6. Academic Utterance Behavioral Analysis

[This project was part of a Ph.D. thesis at XLRI (A leading business school in India) where I assisted a doctorate candidate during my undergraduation]

Using Artificial Intelligence to help build engaging conversations in a community

Problem

  • We are living in a fragmented society and often feel unheard and detached from the community we live in.

  • Many students in an academic setting do not speak when they have an uncommon opinion or fall into the minority group

Solution

  • Providing real-time feedback on utterances using an AI system that will push students to be indulged in more engaging and attached conversations and move away from detached ones.

Implementation

Data Description (A sample data is attached)

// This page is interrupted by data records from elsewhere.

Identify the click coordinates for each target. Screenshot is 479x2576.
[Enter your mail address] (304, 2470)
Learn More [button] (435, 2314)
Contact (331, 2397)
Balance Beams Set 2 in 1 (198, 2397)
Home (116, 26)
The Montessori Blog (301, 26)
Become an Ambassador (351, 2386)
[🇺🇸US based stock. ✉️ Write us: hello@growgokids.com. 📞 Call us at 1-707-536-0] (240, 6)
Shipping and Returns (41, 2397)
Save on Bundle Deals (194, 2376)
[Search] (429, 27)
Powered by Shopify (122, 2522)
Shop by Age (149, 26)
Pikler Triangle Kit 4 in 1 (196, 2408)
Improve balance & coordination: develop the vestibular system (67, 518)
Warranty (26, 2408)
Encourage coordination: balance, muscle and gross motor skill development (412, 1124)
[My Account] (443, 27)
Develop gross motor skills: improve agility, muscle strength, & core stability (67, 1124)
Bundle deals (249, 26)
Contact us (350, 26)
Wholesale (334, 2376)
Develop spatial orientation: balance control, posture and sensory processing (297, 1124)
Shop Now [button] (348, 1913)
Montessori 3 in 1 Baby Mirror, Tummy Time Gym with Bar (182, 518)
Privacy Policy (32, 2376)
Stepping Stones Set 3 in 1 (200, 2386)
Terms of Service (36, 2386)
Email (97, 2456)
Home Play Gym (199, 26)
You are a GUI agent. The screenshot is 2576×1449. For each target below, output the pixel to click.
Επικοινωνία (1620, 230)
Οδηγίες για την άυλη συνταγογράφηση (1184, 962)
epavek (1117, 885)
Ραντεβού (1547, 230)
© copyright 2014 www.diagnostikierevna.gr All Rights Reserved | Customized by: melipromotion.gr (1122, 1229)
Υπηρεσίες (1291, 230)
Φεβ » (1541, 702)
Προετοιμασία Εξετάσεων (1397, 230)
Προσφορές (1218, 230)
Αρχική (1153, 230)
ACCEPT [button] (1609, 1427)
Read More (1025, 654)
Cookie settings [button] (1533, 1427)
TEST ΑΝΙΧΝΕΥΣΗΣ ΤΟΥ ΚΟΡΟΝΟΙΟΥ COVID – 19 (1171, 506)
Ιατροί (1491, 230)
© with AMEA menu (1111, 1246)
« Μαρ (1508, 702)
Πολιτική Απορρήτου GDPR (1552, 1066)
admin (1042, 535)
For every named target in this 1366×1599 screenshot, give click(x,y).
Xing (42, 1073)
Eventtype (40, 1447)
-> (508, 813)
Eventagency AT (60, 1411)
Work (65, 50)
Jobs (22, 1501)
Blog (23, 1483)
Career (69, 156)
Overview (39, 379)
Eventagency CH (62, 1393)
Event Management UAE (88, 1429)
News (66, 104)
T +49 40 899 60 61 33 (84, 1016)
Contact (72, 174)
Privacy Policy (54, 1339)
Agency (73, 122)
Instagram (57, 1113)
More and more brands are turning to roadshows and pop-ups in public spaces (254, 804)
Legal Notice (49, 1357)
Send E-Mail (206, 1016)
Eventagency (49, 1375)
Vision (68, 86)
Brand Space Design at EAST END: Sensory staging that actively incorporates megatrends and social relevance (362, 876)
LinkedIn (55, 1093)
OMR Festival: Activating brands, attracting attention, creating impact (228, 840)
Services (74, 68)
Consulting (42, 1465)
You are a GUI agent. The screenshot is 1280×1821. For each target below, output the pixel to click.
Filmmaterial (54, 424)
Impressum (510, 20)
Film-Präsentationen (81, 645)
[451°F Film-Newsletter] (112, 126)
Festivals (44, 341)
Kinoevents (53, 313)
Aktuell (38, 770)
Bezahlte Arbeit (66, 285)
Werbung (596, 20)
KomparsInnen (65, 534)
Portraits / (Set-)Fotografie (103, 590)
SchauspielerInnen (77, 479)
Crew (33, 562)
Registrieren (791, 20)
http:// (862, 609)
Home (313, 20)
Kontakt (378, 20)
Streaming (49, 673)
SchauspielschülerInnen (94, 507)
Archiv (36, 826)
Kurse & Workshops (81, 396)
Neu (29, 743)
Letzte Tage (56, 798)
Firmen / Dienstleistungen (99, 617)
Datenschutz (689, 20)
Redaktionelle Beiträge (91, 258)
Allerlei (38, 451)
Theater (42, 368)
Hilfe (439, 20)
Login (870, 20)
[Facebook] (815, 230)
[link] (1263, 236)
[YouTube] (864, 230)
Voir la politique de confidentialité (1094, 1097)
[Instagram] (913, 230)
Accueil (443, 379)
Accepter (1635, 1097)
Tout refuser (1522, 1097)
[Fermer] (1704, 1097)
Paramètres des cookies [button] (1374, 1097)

  • Utterances: Data collected from 25 students on what they say when they are in the classroom, when they are leaving, etc.

  • Themes: Which part of the conversation leads to a particular trait?

  • Traits: Behavioral traits representing attach, engage and detach

[Attach - Implantation, Flexibility, Power Equity, vitality, Dependence; Engage - Confidence, Competence, Relational stability, competence-based competition; Detach - Individuation, Interdependence, Cosmology, World view, Political Activism]

Data Collection

  • In a classroom of students, utterance data is collected. For example: what do they say when they enter the classroom, what do they say when they are leaving, before exams, and similar scenarios

Data Annotation

  • This data is then annotated reflecting the behavioral traits of each student as well as the group

Modeling & Evaluation

  • A machine learning classification model is trained to predict behavioral traits and evaluated based on the F1 score

Future Work

  • Insights from the data could be used to build an automated system based on real-time behavioral feedback

  • It can move group/community discussions in a positive direction (i.e., towards attach and engage instead of detach)

My Contribution(This project was a part of the thesis of a doctoral student I assisted back in my undergrad)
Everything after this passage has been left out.